Inter- and Intra-Observer Variability of the Volume of Cervical Ossification of the Posterior Longitudinal Ligament Using Medical Image Processing Software
Article information
Abstract
Objective
Computed tomography (CT)-based method of three dimensional (3D) analysis (MIMICS®, Materialise, Leuven, Belgium) is reported as very useful software for evaluation of OPLL, but its reliability and reproducibility are obscure. This study was conducted to evaluate the accuracy of MIMICS® system, and inter- and intra-observer reliability in the measurement of OPLL.
Methods
Three neurosurgeons independently analyzed the randomly selected 10 OPLL cases with medical image processing software (MIMICS®) which create 3D model with Digital Imaging and Communication in Medicine (DICOM) data from CT images after brief explanation was given to examiners before the image construction steps. To assess the reliability of inter- and intra-examiner intraclass correlation coefficient (ICC), 3 examiners measured 4 parameters (volume, length, width, and length) in 10 cases 2 times with 1-week interval.
Results
The inter-examiner ICCs among 3 examiners were 0.996 (95% confidence interval [CI], 0.987–0.999) for volume measurement, 0.973 (95% CI, 0.907–0.978) for thickness, 0.969 (95% CI, 0.895–0.993) for width, and 0.995 (95% CI, 0.983–0.999) for length.

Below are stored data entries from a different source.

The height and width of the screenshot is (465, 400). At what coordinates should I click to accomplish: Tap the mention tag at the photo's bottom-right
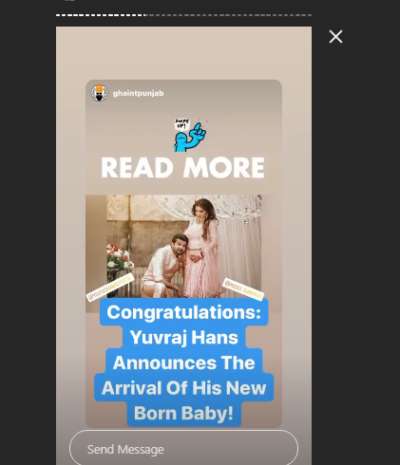click(243, 288)

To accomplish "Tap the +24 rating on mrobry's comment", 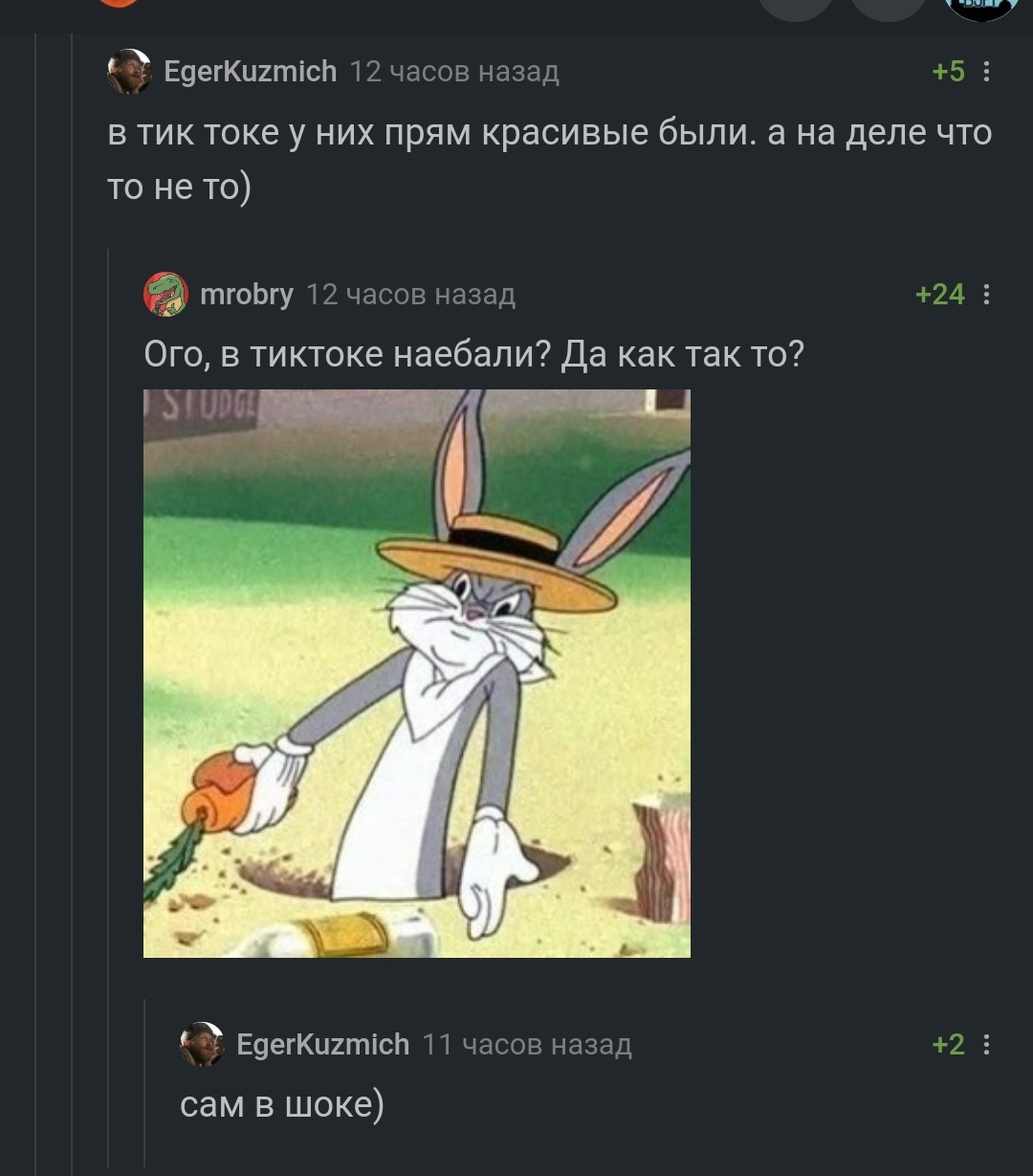I will point(940,294).
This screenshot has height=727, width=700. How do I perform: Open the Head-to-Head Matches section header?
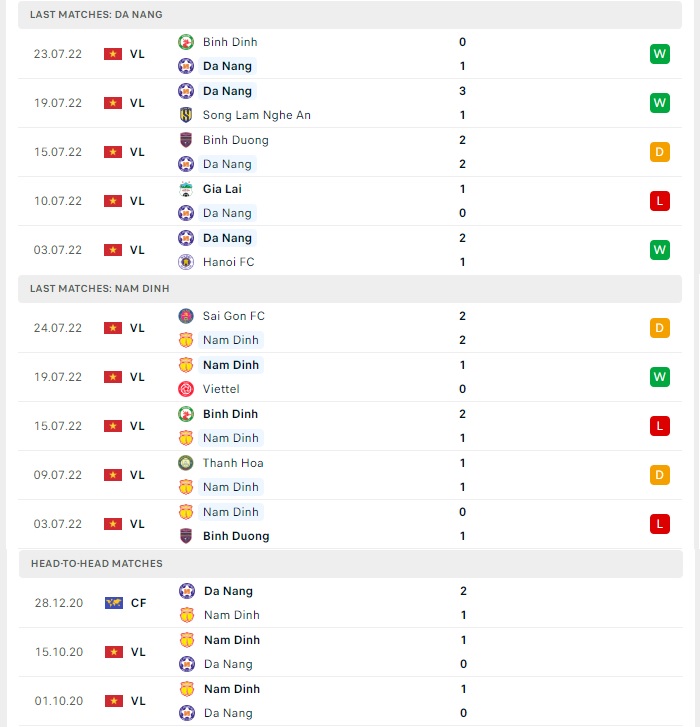[351, 563]
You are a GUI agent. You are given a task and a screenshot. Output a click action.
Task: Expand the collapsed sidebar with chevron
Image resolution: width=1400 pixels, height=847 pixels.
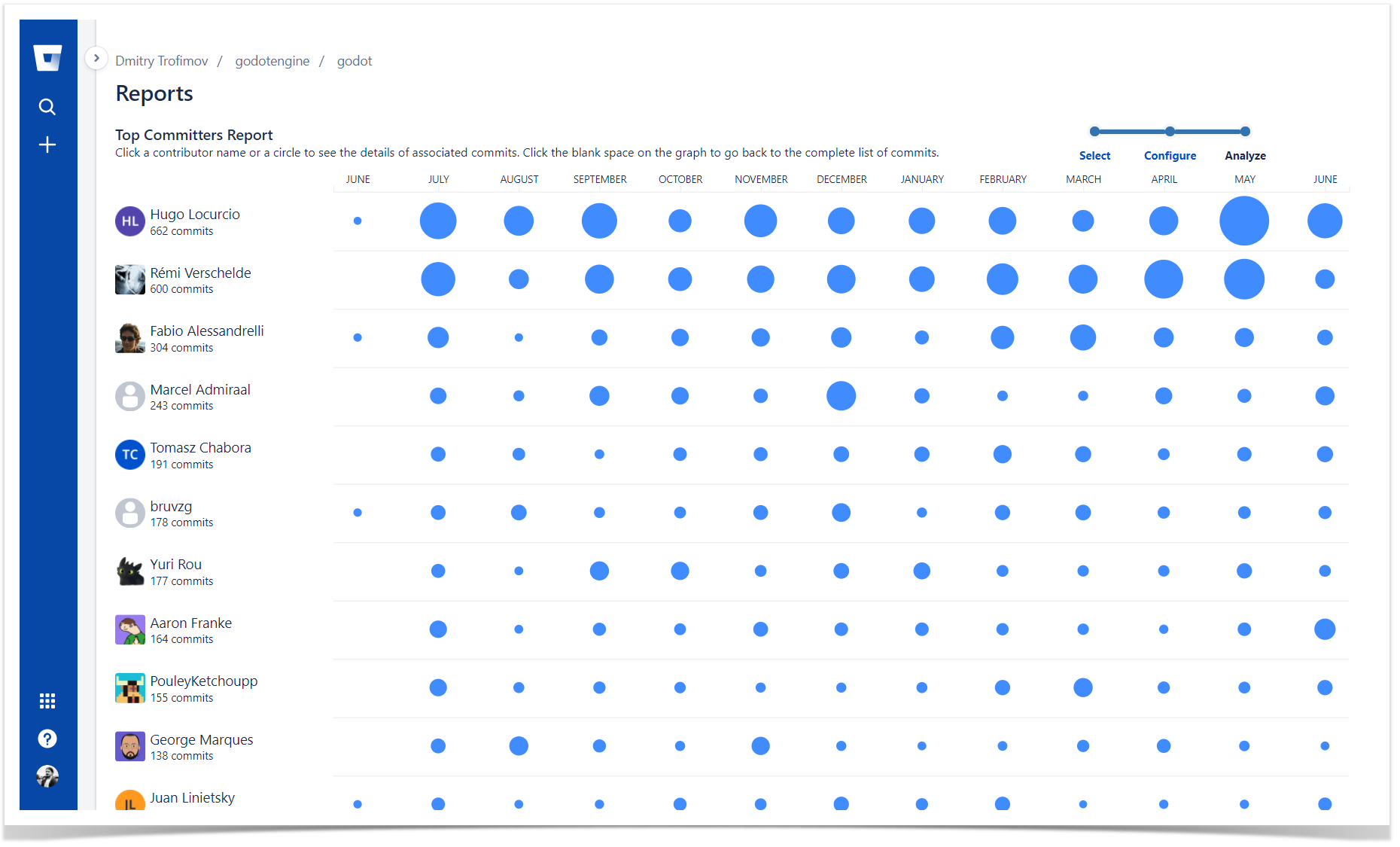pos(96,58)
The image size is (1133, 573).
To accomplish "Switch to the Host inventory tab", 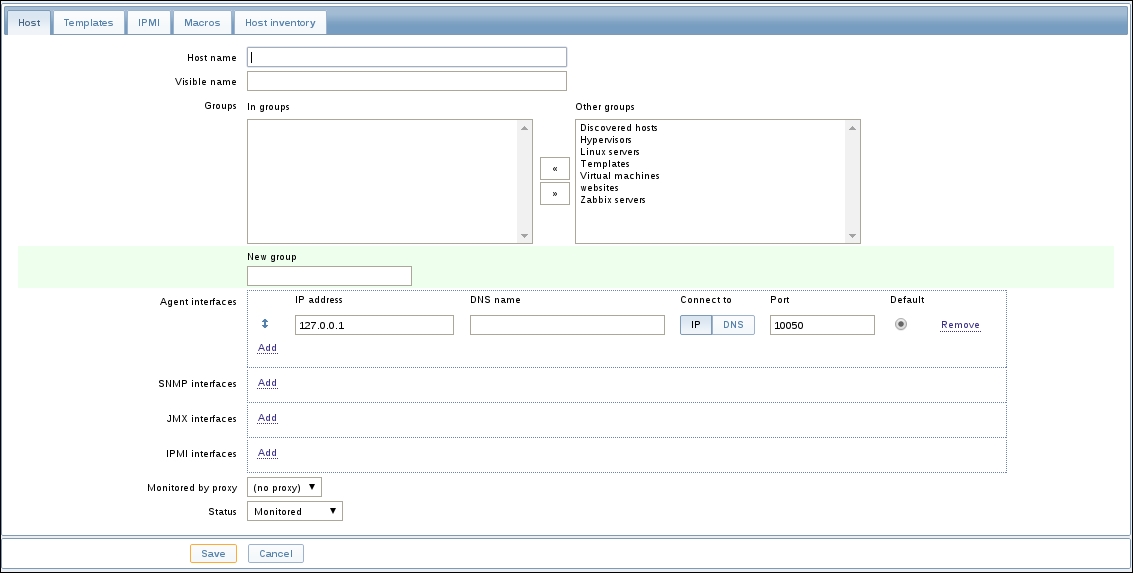I will click(x=280, y=22).
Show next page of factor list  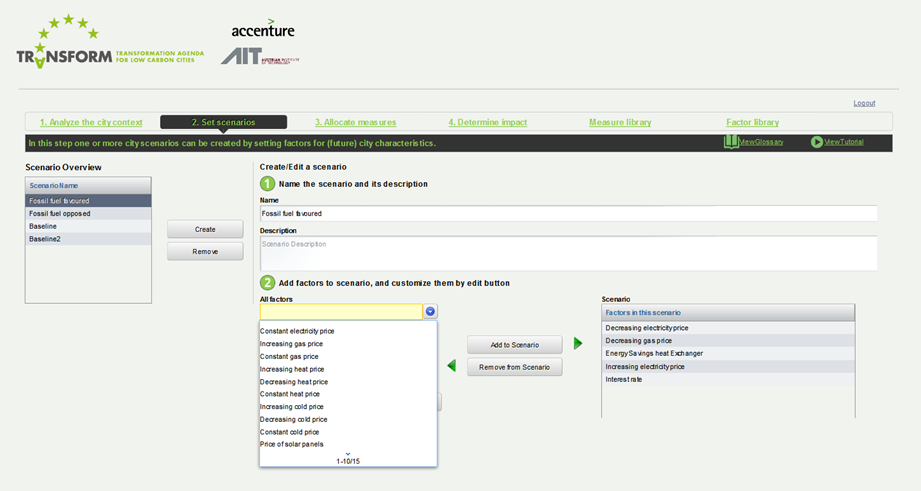tap(348, 454)
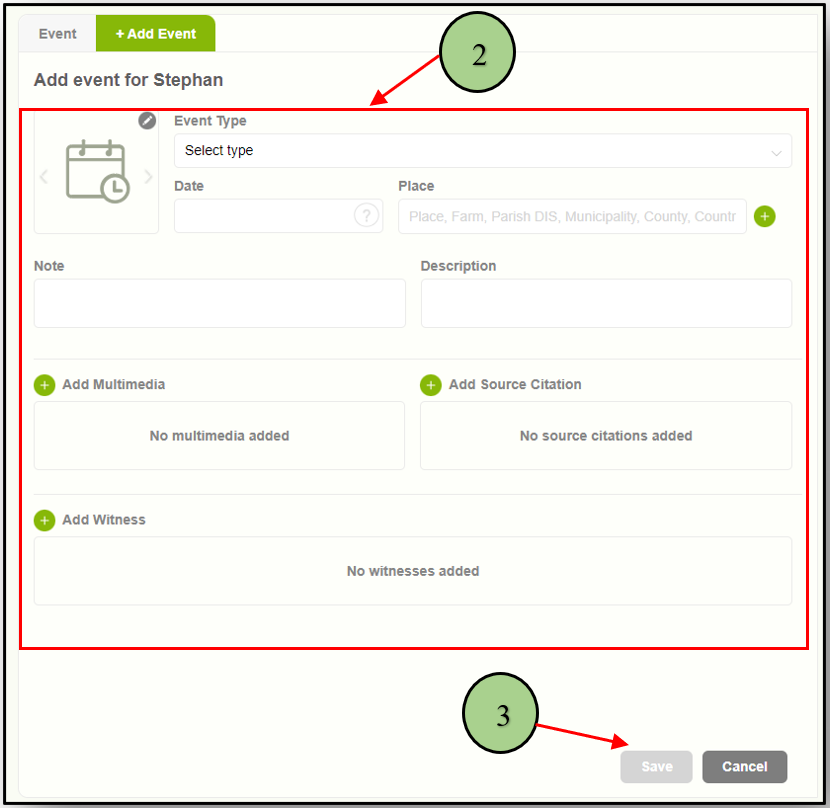Click the pencil edit icon on event image

[147, 121]
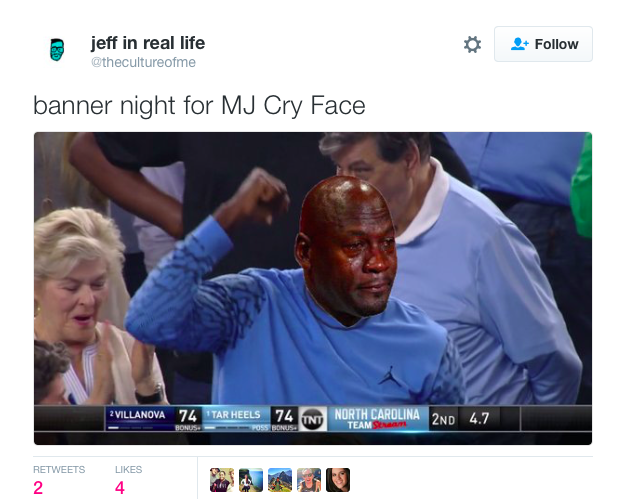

The intra-examiner ICCs were 0.994 (range, 0.991–0.996) for volume, 0.996 (range, 0.944–0.998) for length, 0.930 (range, 0.873–0.947) for width, and 0.987 (range, 0.985–0.995) for length.
Conclusion
The medical image processing software (MIMICS®) provided detailed quantification OPLL volume with minimal error of inter- and intra-observer reliability in the measurement of OPLL.
INTRODUCTION
Ossification of the posterior longitudinal ligament (OPLL) of the cervical spine is one of the most important causes of cervical myelopathy, and it is more commonly observed in Asian population1,4,8,10,12,14,15,17,19,24). The size of OPLL is one of important factor relating to spinal canal stenosis and causing myelopathy16). So, evaluating the size and growth of OPLL is crucial to determine the timing of the operation and the risk factors for rapid progression of OPLL. Previous attempts have been made to measure the size of OPLL using the Tsuyama system, but, these methods provided limited information by involving two-dimensional (2D) imaging3,5,9,13,22,23). The technical improvements in computed tomography (CT)-based three-dimensional (3D) imaging analysis have made accurate 3D measurement of OPLL16,20). Recently, a study reported that novel CT-based method of 3D analysis (MIMICS®, Materialise, Leuven, Belgium) provided the detailed OPLL classification and quantification in the ossified volume11). This method appeared to be very useful for evaluation of OPLL, but accidental errors could be occurred because the identification of ossification was not completely automatic. So, its reliability and reproducibility are obscure. Hence, the present study was designed to evaluate the accuracy of MIMICS® system to evaluate the OPLL, and inter- and intra-observer reliability of this method in the volume of OPLL were measured.
MATERIALS AND METHODS
Study design and subjects enrolment
A total of 10 cases (5 male and 5 female) that underwent surgery for cervical OPLL from 1999 to 2013 was randomly selected from the OPLL database in this analysis. This study was approved by the institutional review board of university hospital and the informed consent was obtained from all patients. Three neurosurgeons participated in this study as examiners. They had no prior experience or training of MIMICS® software which create 3D model with digital imaging and communications in medicine (DICOM) data from CT images. Only the brief explanation was given to theses examiners just before the image construction steps.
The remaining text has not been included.